● TEXT:

'''

Wollte man nun von Abend zu Abend entscheiden, ab wann die Nachtruhe einzuhalten 
ist, so wäre der Entscheidungsaufwand gewaltig. Dasselbe würde natürlich auch 
gelten, wenn zwar generelle Normen gesetzt würden, diese aber jeden Tag 
umformuliert würden. 
Zum andern bestünde immer die Gefahr, dass man in Zeitdruck gerät, weil die 
Entscheidung vor dem betreffenden Abend gefällt sein muss. Die Gefahr fehlender 
Regelung wäre nicht auszuschließen und angesichts des Zeitdrucks würde die 
inhaltliche Argumentation wahrscheinlich zugunsten bloßer Abstimmung 
zurücktreten.

'''

● DATENSÄTZE:
'''

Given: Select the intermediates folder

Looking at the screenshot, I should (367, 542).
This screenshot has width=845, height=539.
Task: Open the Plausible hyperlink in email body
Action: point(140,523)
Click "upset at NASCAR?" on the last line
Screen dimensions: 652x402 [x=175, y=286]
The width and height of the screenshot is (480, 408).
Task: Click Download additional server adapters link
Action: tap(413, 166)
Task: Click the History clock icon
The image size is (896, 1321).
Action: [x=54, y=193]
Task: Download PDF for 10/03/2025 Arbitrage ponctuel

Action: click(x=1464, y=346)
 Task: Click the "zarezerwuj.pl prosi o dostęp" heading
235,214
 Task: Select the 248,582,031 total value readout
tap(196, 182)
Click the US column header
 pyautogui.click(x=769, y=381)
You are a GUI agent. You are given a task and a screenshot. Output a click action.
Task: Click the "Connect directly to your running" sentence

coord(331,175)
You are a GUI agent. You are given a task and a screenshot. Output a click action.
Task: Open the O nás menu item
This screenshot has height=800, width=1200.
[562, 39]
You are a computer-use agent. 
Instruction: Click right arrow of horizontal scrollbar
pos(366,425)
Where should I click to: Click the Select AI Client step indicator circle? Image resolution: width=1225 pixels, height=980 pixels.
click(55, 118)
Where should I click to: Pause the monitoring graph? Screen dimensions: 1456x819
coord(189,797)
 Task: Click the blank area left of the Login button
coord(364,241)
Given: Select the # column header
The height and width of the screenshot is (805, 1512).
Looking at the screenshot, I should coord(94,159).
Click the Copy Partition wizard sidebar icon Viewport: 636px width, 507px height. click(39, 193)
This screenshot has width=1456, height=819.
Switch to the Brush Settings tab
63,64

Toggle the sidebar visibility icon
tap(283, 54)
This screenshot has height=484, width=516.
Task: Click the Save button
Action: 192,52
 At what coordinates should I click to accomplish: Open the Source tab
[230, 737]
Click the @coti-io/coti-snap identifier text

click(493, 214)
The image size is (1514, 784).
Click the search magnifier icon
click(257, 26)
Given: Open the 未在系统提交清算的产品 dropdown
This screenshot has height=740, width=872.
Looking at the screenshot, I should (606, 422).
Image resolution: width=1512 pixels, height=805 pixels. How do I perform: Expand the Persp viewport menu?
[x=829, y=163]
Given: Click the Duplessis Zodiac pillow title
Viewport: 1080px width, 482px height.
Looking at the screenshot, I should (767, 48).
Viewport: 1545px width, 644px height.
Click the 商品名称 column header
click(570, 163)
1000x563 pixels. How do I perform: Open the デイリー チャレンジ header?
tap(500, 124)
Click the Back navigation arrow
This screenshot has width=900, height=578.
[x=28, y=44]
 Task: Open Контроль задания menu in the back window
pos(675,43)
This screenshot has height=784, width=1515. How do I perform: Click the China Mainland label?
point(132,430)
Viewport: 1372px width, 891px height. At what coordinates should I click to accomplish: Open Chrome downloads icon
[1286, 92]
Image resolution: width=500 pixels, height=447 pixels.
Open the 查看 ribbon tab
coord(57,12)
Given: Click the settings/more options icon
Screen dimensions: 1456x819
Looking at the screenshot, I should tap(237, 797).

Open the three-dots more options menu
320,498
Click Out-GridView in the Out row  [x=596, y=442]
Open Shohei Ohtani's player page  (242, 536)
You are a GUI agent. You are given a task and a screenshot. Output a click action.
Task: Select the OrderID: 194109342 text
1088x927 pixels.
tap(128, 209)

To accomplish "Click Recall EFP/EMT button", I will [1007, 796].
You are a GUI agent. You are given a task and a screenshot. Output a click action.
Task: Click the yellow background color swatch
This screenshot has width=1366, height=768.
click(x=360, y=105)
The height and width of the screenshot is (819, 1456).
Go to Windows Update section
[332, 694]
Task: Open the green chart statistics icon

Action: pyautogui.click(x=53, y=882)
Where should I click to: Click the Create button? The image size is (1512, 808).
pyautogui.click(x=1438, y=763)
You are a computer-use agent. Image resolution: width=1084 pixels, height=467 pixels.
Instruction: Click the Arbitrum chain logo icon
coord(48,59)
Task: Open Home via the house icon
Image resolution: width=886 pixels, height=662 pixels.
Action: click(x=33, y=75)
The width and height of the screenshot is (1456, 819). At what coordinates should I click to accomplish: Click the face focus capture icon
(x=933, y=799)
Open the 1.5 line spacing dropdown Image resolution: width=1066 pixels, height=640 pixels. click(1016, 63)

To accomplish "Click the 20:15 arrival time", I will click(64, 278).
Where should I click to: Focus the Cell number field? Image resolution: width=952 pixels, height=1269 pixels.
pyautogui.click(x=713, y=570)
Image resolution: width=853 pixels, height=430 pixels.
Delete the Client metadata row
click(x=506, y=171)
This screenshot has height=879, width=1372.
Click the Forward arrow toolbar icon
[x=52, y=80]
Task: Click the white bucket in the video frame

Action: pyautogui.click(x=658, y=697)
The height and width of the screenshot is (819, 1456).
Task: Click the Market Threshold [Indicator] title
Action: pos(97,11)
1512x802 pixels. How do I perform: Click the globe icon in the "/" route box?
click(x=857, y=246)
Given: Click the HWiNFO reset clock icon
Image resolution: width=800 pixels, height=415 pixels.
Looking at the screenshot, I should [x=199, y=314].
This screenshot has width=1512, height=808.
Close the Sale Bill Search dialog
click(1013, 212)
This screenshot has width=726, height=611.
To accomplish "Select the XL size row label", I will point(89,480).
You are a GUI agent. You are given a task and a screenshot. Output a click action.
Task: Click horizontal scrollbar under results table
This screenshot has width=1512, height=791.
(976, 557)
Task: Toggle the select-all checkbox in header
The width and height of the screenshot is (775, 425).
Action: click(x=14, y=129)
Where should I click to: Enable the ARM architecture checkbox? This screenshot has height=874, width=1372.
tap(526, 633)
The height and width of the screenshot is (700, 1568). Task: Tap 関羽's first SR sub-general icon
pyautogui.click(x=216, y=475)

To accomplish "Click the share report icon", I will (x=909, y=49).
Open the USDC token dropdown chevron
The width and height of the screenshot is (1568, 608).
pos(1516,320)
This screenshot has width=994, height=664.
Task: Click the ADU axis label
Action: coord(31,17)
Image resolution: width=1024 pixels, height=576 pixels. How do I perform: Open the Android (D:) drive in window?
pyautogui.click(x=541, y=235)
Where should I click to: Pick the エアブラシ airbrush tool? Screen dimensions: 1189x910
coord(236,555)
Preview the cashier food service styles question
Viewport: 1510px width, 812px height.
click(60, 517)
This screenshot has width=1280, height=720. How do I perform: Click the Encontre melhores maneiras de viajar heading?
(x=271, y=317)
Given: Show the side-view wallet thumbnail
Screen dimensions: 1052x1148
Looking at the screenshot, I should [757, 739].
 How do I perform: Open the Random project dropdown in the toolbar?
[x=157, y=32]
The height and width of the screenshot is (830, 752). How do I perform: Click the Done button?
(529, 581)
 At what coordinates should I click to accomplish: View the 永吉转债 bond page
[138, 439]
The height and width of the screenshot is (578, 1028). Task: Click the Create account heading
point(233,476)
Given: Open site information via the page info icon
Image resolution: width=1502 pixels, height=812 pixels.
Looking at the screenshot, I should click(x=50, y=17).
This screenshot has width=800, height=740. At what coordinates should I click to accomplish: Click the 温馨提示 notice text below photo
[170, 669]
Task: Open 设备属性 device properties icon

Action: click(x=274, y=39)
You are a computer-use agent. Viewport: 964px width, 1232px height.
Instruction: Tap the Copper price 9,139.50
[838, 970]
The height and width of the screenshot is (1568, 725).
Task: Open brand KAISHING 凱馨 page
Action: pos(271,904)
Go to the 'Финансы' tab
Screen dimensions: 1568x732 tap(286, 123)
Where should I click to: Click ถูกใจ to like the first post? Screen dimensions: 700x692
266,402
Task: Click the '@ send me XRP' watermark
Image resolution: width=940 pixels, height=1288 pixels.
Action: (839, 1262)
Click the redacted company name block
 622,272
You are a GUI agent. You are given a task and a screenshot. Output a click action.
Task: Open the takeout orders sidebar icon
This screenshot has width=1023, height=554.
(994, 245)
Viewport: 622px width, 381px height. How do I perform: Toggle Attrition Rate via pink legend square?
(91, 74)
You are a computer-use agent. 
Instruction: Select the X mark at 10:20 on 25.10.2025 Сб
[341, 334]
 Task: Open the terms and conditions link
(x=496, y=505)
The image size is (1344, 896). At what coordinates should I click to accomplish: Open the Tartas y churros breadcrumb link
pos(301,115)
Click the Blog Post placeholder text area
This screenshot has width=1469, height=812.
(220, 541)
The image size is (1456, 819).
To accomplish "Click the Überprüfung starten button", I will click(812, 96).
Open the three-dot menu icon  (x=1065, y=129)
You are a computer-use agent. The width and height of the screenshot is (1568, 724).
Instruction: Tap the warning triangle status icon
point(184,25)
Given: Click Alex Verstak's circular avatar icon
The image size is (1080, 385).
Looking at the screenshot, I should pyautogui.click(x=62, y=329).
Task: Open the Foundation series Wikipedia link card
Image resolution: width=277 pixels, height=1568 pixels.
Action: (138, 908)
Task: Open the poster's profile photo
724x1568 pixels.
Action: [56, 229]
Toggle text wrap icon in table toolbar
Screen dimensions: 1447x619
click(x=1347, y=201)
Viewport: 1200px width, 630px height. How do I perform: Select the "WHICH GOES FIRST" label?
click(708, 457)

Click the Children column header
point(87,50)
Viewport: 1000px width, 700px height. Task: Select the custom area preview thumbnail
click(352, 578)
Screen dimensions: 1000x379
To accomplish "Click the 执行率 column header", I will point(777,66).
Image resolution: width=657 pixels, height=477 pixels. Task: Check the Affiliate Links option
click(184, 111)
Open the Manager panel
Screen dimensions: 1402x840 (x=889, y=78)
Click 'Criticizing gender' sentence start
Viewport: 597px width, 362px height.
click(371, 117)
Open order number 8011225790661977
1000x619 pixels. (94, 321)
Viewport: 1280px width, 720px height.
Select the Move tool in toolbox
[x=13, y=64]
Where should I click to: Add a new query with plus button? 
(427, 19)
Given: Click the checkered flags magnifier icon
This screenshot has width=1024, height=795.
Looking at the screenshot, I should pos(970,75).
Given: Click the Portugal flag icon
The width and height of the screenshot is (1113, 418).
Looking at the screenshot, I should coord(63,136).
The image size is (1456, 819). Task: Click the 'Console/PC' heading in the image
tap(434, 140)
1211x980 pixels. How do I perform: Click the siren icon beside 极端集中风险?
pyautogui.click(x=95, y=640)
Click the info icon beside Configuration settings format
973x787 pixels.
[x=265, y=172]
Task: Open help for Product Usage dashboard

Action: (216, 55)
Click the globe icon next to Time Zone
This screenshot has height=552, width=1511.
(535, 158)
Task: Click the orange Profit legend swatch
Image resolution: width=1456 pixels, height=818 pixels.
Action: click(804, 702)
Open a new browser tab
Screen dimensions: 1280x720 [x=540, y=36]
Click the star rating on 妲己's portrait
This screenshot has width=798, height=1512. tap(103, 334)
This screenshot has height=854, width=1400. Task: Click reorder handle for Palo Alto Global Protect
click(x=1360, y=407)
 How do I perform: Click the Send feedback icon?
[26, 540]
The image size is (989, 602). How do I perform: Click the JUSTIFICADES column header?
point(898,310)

'''

● AUFGABE 1:
Gib den Abschnitt der Datensätze, der mit der Zeile mit „Given: Click the checkered“ beginnt und mit der Zeile mit „Action: click(804, 702)“ endet, als Markdown-Tabelle mit den Spalten „Nr.“ und „Zeile“ aus. Leerzeilen bleiben dabei weg.
● AUFGABE 2:
Schreibe den Text über die Nachtruhe im Anschluss an seinen letzten Satz weiter.

● ERWARTETE LÖSUNG 1:
| Nr. | Zeile |
|---|---|
| 1 | Given: Click the checkered flags magnifier icon |
| 2 | This screenshot has width=1024, height=795. |
| 3 | Looking at the screenshot, I should pos(970,75). |
| 4 | Given: Click the Portugal flag icon |
| 5 | The width and height of the screenshot is (1113, 418). |
| 6 | Looking at the screenshot, I should coord(63,136). |
| 7 | The image size is (1456, 819). Task: Click the 'Console/PC' heading in the image |
| 8 | tap(434, 140) |
| 9 | 1211x980 pixels. How do I perform: Click the siren icon beside 极端集中风险? |
| 10 | pyautogui.click(x=95, y=640) |
| 11 | Click the info icon beside Configuration settings format |
| 12 | 973x787 pixels. |
| 13 | [x=265, y=172] |
| 14 | Task: Open help for Product Usage dashboard |
| 15 | Action: (216, 55) |
| 16 | Click the globe icon next to Time Zone |
| 17 | This screenshot has height=552, width=1511. |
| 18 | (535, 158) |
| 19 | Task: Click the orange Profit legend swatch |
| 20 | Image resolution: width=1456 pixels, height=818 pixels. |
| 21 | Action: click(804, 702) |

● ERWARTETE LÖSUNG 2:
Bei der Festsetzung der Nachtruhe von Fall zu Fall besteht außerdem ein größeres 
Informationsproblem, denn die Bewohner müssen sich jeden Abend auf Neue 
erkundigen, welcher Zeitpunkt gilt und müssen sich unter Umständen ständig 
wechselnde Zeiten merken. Eine Planung und Koordination über längere Zeit im 
Voraus ist kaum möglich. Man kann z. B. nicht wissen, wie lange man mit seinen 
Gästen am nächsten Tag Geburtstag feiern darf. 
Schließlich ist auch einsichtig, dass bei einer Festsetzung der Nachtruhe von 
Abend zu Abend eine argumentative Einigung durch die akuten individuellen 
Interessenkonflikte erschwert wird, weil die gerade Ruhebedürftigen eher für 
einen frühen Zeitpunkt plädieren werden und diejenigen, die gerade feiern 
wollen, eher für einen späten.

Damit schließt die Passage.